Problem =
A word-for-word restatement of every entry is what is needed here.

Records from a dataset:

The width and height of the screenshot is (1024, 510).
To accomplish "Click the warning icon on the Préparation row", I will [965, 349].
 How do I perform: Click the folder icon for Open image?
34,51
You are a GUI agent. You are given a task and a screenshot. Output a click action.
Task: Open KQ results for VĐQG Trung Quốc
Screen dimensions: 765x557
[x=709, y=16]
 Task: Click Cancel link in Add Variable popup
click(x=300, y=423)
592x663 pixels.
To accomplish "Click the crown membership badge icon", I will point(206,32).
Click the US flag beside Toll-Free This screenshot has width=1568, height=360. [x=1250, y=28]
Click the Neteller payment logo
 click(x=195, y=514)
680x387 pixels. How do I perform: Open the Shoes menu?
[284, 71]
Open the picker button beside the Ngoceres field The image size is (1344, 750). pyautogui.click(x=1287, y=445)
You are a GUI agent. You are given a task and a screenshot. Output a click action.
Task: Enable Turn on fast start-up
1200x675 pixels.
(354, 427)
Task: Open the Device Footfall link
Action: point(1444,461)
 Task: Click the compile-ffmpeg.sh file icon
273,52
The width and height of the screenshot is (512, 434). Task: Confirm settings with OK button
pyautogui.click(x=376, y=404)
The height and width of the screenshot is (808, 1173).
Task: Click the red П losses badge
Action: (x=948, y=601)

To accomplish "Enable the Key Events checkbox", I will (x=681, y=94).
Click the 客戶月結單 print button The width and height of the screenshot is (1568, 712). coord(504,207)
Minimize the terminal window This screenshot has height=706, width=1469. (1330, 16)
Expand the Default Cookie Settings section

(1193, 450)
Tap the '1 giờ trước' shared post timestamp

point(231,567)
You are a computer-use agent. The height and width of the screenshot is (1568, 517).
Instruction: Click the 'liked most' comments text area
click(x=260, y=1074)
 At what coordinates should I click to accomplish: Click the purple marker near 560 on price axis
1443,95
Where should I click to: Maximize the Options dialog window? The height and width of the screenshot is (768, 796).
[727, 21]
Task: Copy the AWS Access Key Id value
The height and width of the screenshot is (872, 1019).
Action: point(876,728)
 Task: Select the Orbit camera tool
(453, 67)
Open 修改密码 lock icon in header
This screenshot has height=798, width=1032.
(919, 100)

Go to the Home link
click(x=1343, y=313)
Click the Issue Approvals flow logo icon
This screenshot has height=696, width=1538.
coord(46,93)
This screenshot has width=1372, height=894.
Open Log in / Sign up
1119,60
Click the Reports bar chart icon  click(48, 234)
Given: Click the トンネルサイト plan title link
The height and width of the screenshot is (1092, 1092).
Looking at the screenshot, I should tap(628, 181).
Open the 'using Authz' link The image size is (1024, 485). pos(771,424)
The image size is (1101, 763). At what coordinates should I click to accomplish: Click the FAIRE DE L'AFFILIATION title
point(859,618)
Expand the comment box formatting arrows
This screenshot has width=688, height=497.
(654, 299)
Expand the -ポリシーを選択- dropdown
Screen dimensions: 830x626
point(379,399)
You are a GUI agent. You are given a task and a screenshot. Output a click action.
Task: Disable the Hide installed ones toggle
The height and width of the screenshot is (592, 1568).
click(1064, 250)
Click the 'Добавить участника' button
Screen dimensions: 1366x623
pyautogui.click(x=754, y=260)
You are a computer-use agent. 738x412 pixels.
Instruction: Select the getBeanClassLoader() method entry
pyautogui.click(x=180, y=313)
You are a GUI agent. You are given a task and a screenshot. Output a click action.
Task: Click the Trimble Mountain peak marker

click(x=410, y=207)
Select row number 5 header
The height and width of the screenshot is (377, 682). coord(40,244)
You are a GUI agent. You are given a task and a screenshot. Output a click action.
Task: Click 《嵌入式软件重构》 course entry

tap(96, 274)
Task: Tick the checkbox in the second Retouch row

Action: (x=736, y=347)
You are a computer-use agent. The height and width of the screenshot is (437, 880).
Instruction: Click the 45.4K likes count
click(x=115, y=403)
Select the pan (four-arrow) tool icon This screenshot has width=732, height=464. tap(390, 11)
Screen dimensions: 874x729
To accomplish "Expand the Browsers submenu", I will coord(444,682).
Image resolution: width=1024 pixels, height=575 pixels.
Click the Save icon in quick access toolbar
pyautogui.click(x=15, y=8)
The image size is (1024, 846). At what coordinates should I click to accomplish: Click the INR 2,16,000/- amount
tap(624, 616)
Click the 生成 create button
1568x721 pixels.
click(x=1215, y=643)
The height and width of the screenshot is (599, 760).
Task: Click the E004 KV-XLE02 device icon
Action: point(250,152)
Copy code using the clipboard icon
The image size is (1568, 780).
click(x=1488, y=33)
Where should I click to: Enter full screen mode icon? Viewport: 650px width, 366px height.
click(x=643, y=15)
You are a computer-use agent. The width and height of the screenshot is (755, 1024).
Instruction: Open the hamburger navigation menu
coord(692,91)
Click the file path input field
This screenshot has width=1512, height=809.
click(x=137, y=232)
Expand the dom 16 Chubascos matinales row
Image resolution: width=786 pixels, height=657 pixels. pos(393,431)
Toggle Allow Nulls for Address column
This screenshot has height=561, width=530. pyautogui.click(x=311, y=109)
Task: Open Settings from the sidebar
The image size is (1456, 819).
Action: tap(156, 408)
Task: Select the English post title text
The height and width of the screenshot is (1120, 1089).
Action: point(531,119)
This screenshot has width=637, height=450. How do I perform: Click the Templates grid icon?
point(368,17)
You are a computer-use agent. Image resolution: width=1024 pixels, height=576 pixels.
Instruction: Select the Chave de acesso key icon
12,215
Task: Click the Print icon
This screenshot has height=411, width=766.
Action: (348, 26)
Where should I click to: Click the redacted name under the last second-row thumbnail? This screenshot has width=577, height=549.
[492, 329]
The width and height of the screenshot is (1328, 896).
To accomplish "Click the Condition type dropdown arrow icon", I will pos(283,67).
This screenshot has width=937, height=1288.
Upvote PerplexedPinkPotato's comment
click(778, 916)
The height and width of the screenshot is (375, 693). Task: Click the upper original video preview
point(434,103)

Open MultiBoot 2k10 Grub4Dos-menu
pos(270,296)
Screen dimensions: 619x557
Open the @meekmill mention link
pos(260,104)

Response area =
The width and height of the screenshot is (1024, 510).
To accomplish "Click the warning icon on the Préparation row", I will [965, 349].
 How do I perform: Click the folder icon for Open image?
34,51
You are a GUI agent. You are given a task and a screenshot. Output a click action.
Task: Open KQ results for VĐQG Trung Quốc
Screen dimensions: 765x557
[x=709, y=16]
 Task: Click Cancel link in Add Variable popup
click(x=300, y=423)
592x663 pixels.
To accomplish "Click the crown membership badge icon", I will point(206,32).
Click the US flag beside Toll-Free This screenshot has width=1568, height=360. [x=1250, y=28]
Click the Neteller payment logo
 click(x=195, y=514)
680x387 pixels. How do I perform: Open the Shoes menu?
[284, 71]
Open the picker button beside the Ngoceres field The image size is (1344, 750). pyautogui.click(x=1287, y=445)
You are a GUI agent. You are given a task and a screenshot. Output a click action.
Task: Enable Turn on fast start-up
1200x675 pixels.
(354, 427)
Task: Open the Device Footfall link
Action: point(1444,461)
 Task: Click the compile-ffmpeg.sh file icon
273,52
The width and height of the screenshot is (512, 434). Task: Confirm settings with OK button
pyautogui.click(x=376, y=404)
The height and width of the screenshot is (808, 1173).
Task: Click the red П losses badge
Action: (x=948, y=601)

To accomplish "Enable the Key Events checkbox", I will (x=681, y=94).
Click the 客戶月結單 print button The width and height of the screenshot is (1568, 712). coord(504,207)
Minimize the terminal window This screenshot has height=706, width=1469. (1330, 16)
Expand the Default Cookie Settings section

(1193, 450)
Tap the '1 giờ trước' shared post timestamp

point(231,567)
You are a computer-use agent. The height and width of the screenshot is (1568, 517).
Instruction: Click the 'liked most' comments text area
click(x=260, y=1074)
 At what coordinates should I click to accomplish: Click the purple marker near 560 on price axis
1443,95
Where should I click to: Maximize the Options dialog window? The height and width of the screenshot is (768, 796).
[727, 21]
Task: Copy the AWS Access Key Id value
The height and width of the screenshot is (872, 1019).
Action: point(876,728)
 Task: Select the Orbit camera tool
(453, 67)
Open 修改密码 lock icon in header
This screenshot has height=798, width=1032.
(919, 100)

Go to the Home link
click(x=1343, y=313)
Click the Issue Approvals flow logo icon
This screenshot has height=696, width=1538.
coord(46,93)
This screenshot has width=1372, height=894.
Open Log in / Sign up
1119,60
Click the Reports bar chart icon  click(48, 234)
Given: Click the トンネルサイト plan title link
The height and width of the screenshot is (1092, 1092).
Looking at the screenshot, I should tap(628, 181).
Open the 'using Authz' link The image size is (1024, 485). pos(771,424)
The image size is (1101, 763). At what coordinates should I click to accomplish: Click the FAIRE DE L'AFFILIATION title
point(859,618)
Expand the comment box formatting arrows
This screenshot has width=688, height=497.
(654, 299)
Expand the -ポリシーを選択- dropdown
Screen dimensions: 830x626
point(379,399)
You are a GUI agent. You are given a task and a screenshot. Output a click action.
Task: Disable the Hide installed ones toggle
The height and width of the screenshot is (592, 1568).
click(1064, 250)
Click the 'Добавить участника' button
Screen dimensions: 1366x623
pyautogui.click(x=754, y=260)
You are a computer-use agent. 738x412 pixels.
Instruction: Select the getBeanClassLoader() method entry
pyautogui.click(x=180, y=313)
You are a GUI agent. You are given a task and a screenshot. Output a click action.
Task: Click the Trimble Mountain peak marker

click(x=410, y=207)
Select row number 5 header
The height and width of the screenshot is (377, 682). coord(40,244)
You are a GUI agent. You are given a task and a screenshot. Output a click action.
Task: Click 《嵌入式软件重构》 course entry

tap(96, 274)
Task: Tick the checkbox in the second Retouch row

Action: (x=736, y=347)
You are a computer-use agent. The height and width of the screenshot is (437, 880).
Instruction: Click the 45.4K likes count
click(x=115, y=403)
Select the pan (four-arrow) tool icon This screenshot has width=732, height=464. tap(390, 11)
Screen dimensions: 874x729
To accomplish "Expand the Browsers submenu", I will coord(444,682).
Image resolution: width=1024 pixels, height=575 pixels.
Click the Save icon in quick access toolbar
pyautogui.click(x=15, y=8)
The image size is (1024, 846). At what coordinates should I click to accomplish: Click the INR 2,16,000/- amount
tap(624, 616)
Click the 生成 create button
1568x721 pixels.
click(x=1215, y=643)
The height and width of the screenshot is (599, 760).
Task: Click the E004 KV-XLE02 device icon
Action: point(250,152)
Copy code using the clipboard icon
The image size is (1568, 780).
click(x=1488, y=33)
Where should I click to: Enter full screen mode icon? Viewport: 650px width, 366px height.
click(x=643, y=15)
You are a computer-use agent. The width and height of the screenshot is (755, 1024).
Instruction: Open the hamburger navigation menu
coord(692,91)
Click the file path input field
This screenshot has width=1512, height=809.
click(x=137, y=232)
Expand the dom 16 Chubascos matinales row
Image resolution: width=786 pixels, height=657 pixels. pos(393,431)
Toggle Allow Nulls for Address column
This screenshot has height=561, width=530. pyautogui.click(x=311, y=109)
Task: Open Settings from the sidebar
The image size is (1456, 819).
Action: tap(156, 408)
Task: Select the English post title text
The height and width of the screenshot is (1120, 1089).
Action: point(531,119)
This screenshot has width=637, height=450. How do I perform: Click the Templates grid icon?
point(368,17)
You are a computer-use agent. Image resolution: width=1024 pixels, height=576 pixels.
Instruction: Select the Chave de acesso key icon
12,215
Task: Click the Print icon
This screenshot has height=411, width=766.
Action: (348, 26)
Where should I click to: Click the redacted name under the last second-row thumbnail? This screenshot has width=577, height=549.
[492, 329]
The width and height of the screenshot is (1328, 896).
To accomplish "Click the Condition type dropdown arrow icon", I will pos(283,67).
This screenshot has width=937, height=1288.
Upvote PerplexedPinkPotato's comment
click(778, 916)
The height and width of the screenshot is (375, 693). Task: Click the upper original video preview
point(434,103)

Open MultiBoot 2k10 Grub4Dos-menu
pos(270,296)
Screen dimensions: 619x557
Open the @meekmill mention link
pos(260,104)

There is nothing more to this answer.